Start of Block
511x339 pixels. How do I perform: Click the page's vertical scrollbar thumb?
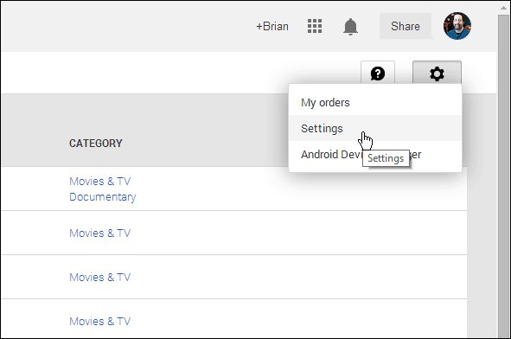point(503,176)
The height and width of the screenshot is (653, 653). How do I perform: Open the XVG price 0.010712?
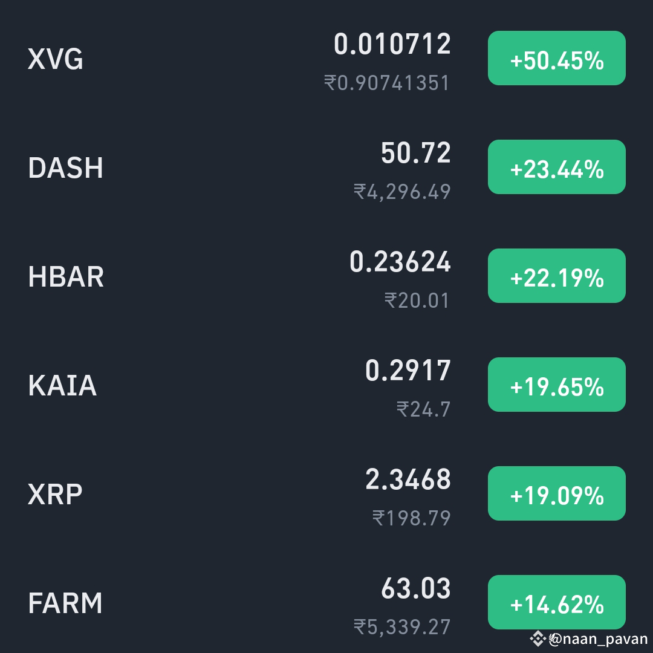(392, 44)
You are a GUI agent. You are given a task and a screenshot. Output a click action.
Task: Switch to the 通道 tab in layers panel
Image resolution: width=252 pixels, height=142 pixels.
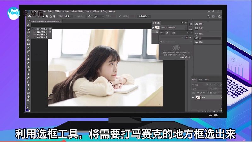tap(201, 80)
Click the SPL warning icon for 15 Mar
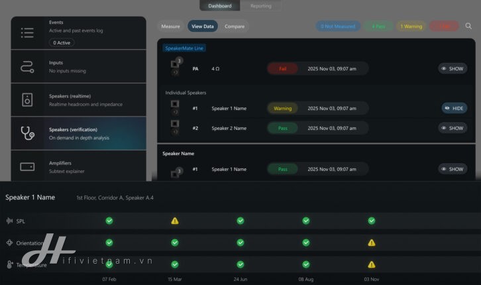 175,221
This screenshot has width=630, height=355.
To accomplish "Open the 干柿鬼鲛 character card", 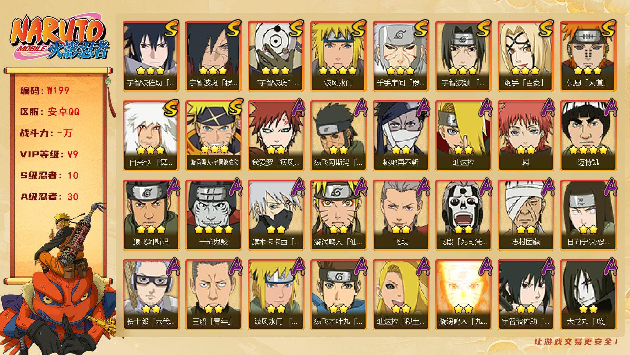I will 213,215.
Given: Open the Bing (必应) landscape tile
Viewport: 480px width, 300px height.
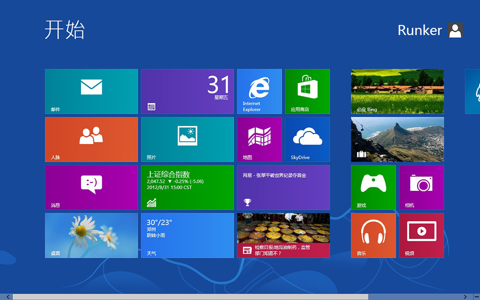Looking at the screenshot, I should coord(397,91).
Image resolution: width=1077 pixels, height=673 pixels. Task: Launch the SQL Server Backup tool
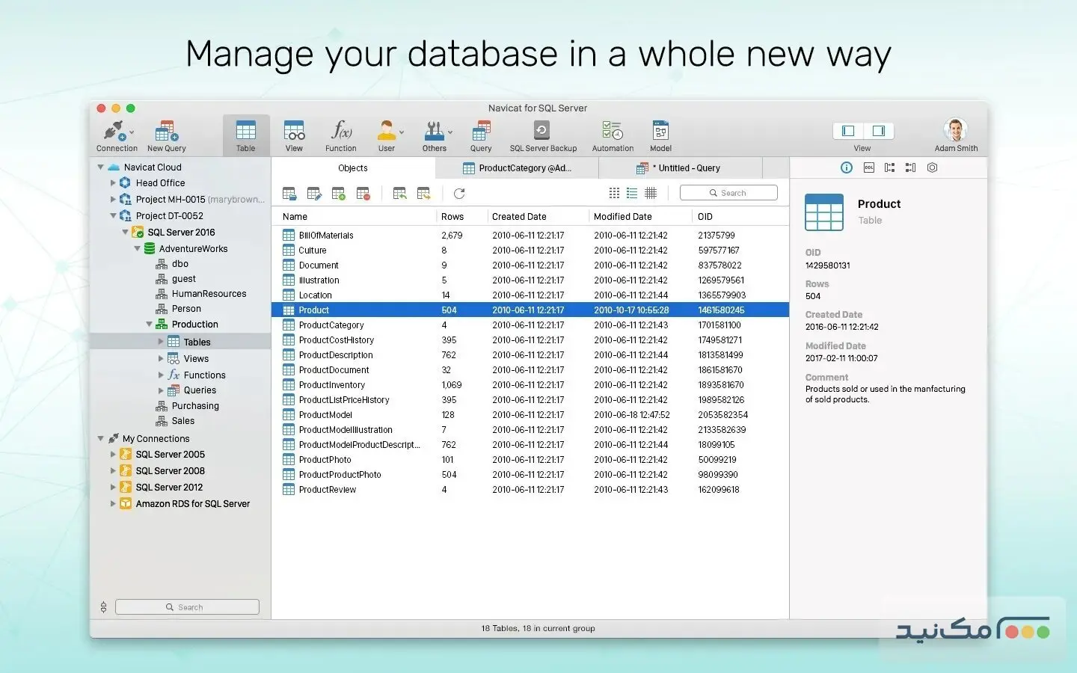click(x=542, y=135)
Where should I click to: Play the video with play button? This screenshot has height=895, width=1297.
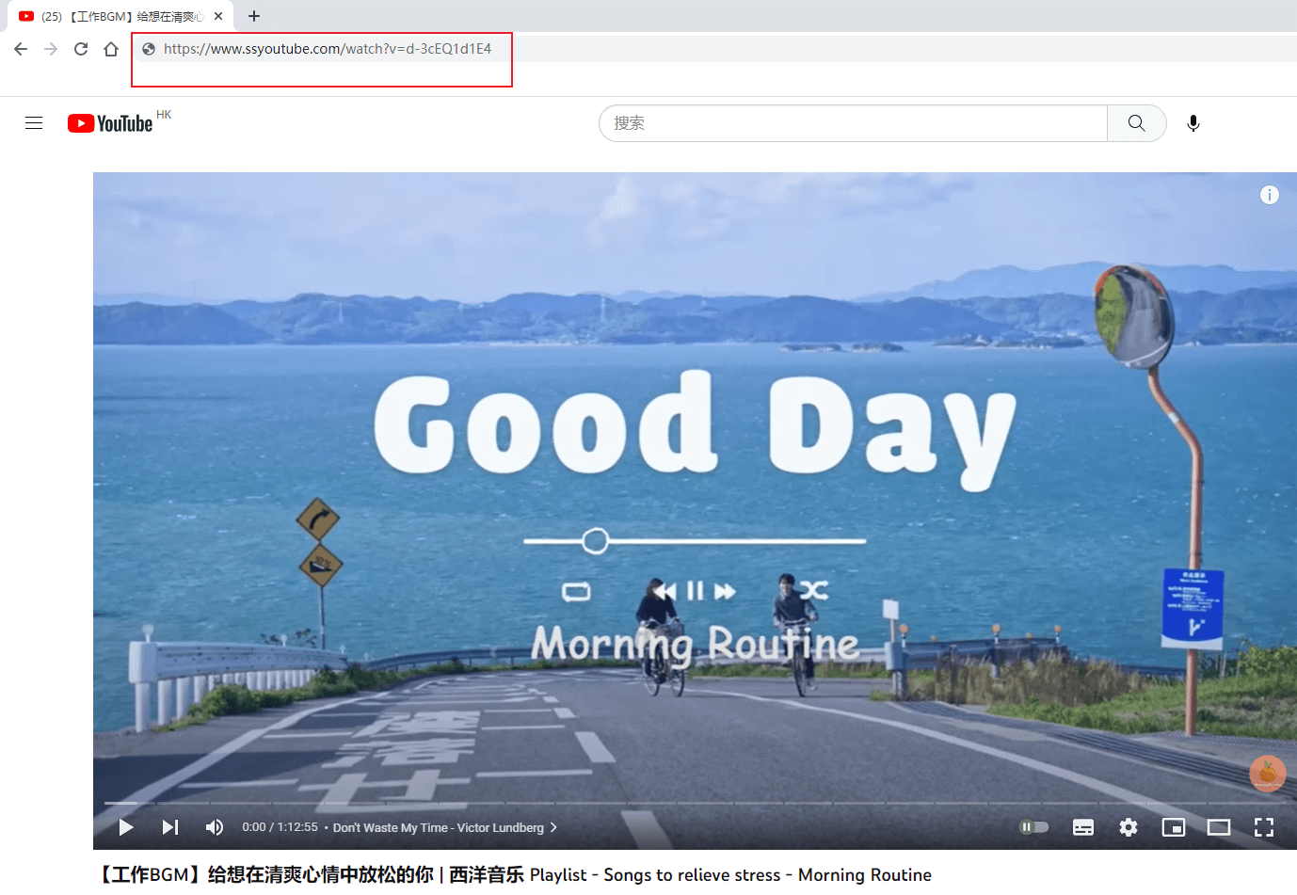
End of Block
» Your goal: Only lines holding the word "This" are wanted; list them all from the material.

» Expected output:
This screenshot has width=630, height=355.
Where should I click to: Play the video with play button? This screenshot has height=895, width=1297.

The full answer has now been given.